Figure 5.

Representative experiment (of a group of 10 tissues) of the action of apical Ca²⁺ on the TJ response to withdrawal of basolateral Ca²⁺. The urinary bladders were short-circuited and bathed on the apical side by 75 mM KCl and on the basolateral side by NaCl Ringer's solution. (A) The presence of 10 mM Ca²⁺ in the apical bathing fluid (+Ca_ap = 10) markedly reduces the rate of TER decrease in response to Ca²⁺ removal from the basolateral solution (−Ca_bl). Subsequent removal of apical Ca²⁺ (−Ca_ap) substantially increases the rate of TER decrease.
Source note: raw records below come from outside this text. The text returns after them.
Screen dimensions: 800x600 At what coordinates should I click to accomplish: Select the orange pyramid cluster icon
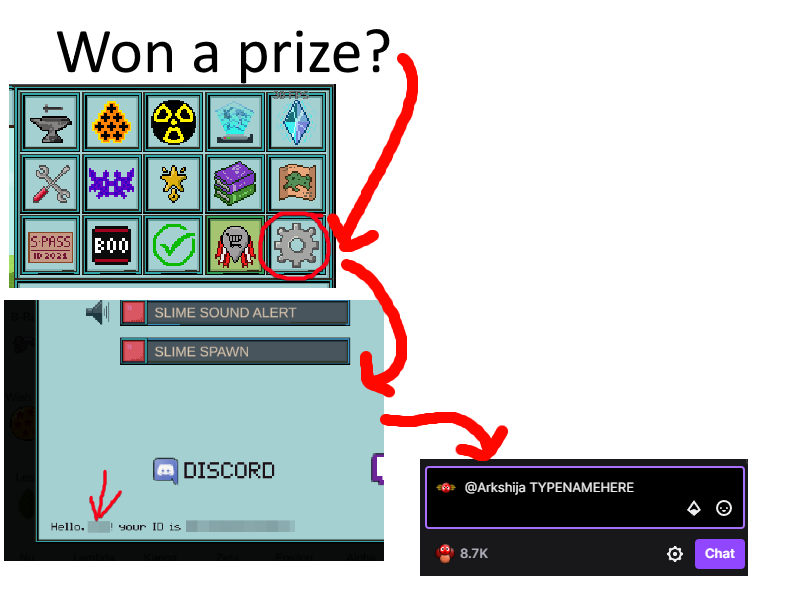click(112, 122)
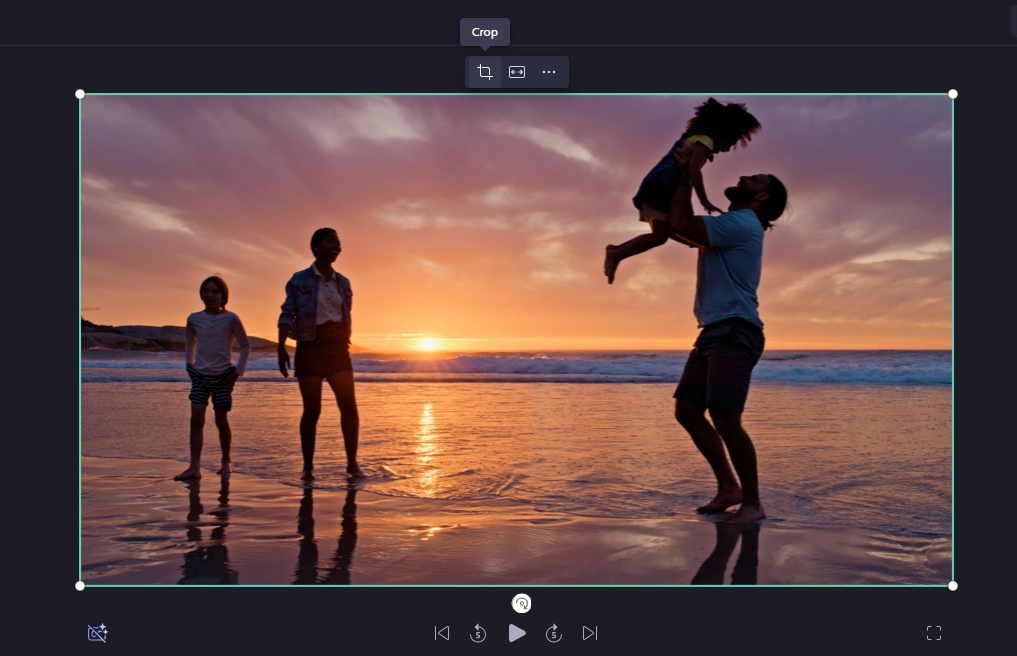
Task: Click the Crop tooltip label
Action: pos(484,31)
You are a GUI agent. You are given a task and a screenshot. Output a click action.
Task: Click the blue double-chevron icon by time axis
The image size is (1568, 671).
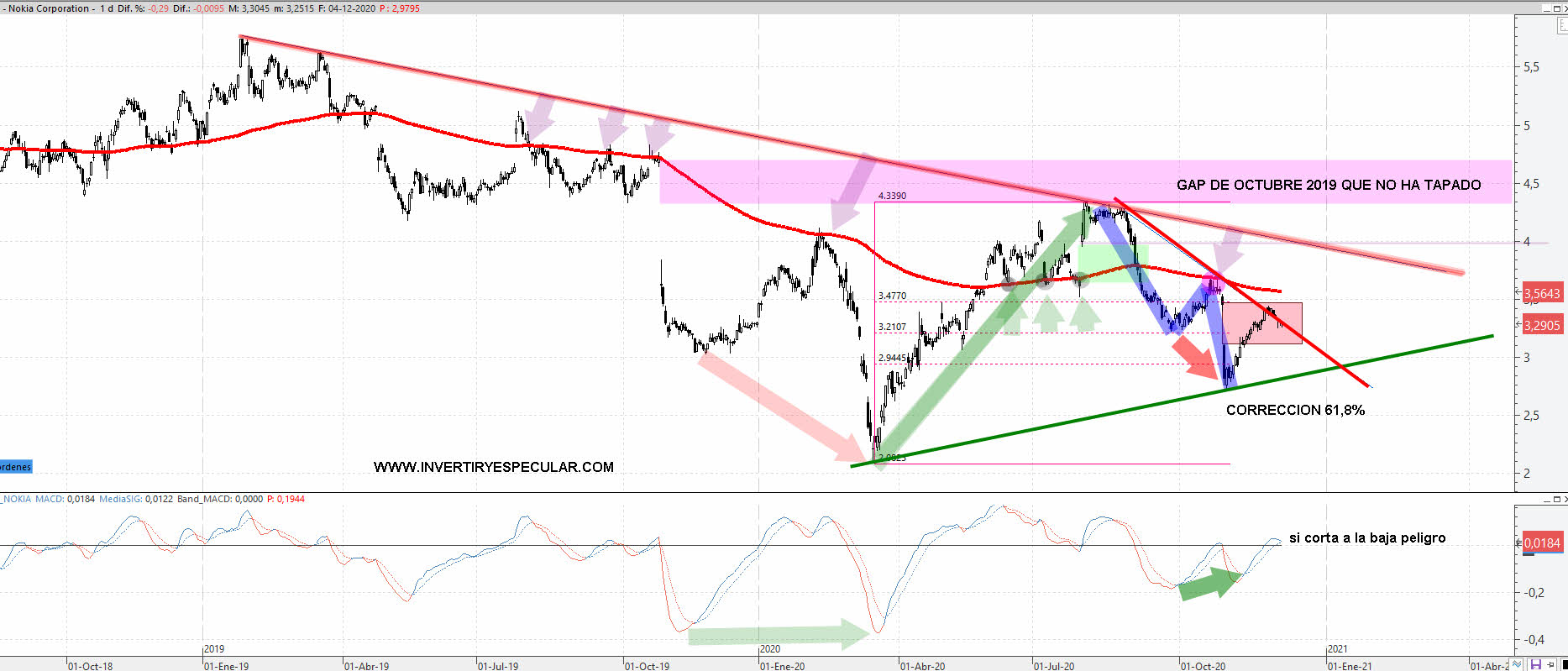[1518, 664]
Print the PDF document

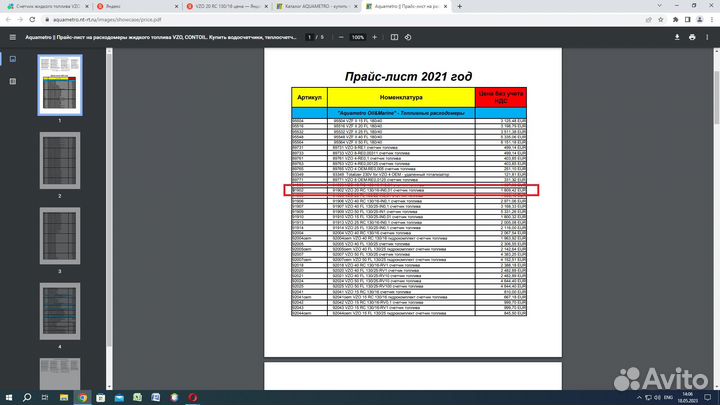click(692, 37)
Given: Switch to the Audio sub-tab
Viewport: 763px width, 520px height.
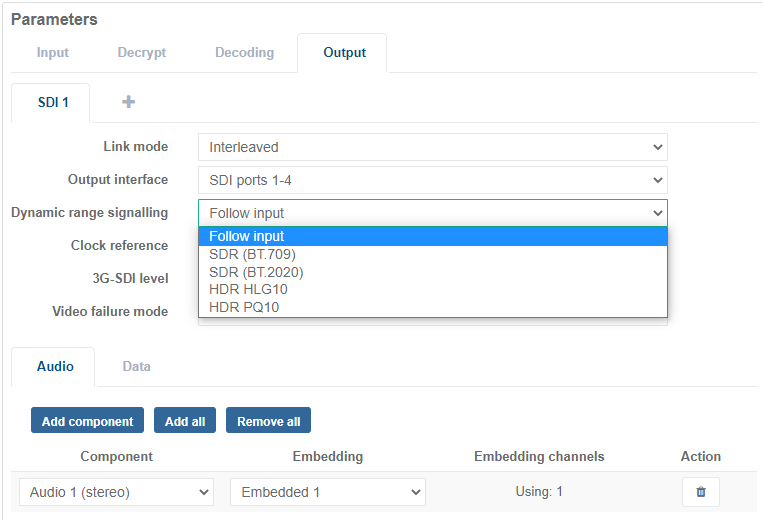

TER fully recovers upon addition of 1 mM Ca²⁺ to the basolateral solution. (B) In this bladder, the presence of 10 mM Ca²⁺ in the apical solution (+Ca_ap = 10) completely abolished the decrease of TER that normally follows the removal of Ca²⁺ from the basolateral solution (−Ca_bl). The subsequent withdrawal of apical Ca²⁺ (−Ca_ap) then triggers a drop of TER that starts with an extremely short delay after the Ca²⁺ removal. In the absence of basolateral Ca²⁺, the introduction of 10 mM Ca²⁺ into the apical solution (+Ca_ap = 10) leads to an almost complete recovery of TER. A full recovery of TER is attained when 1 mM Ca²⁺ is added to the basolateral fluid. The vertical deflections of SCC, caused by pulses of ±1 mV in the clamping potential, are proportional to the overall tissue electrical conductance (G), where G = 1/TER.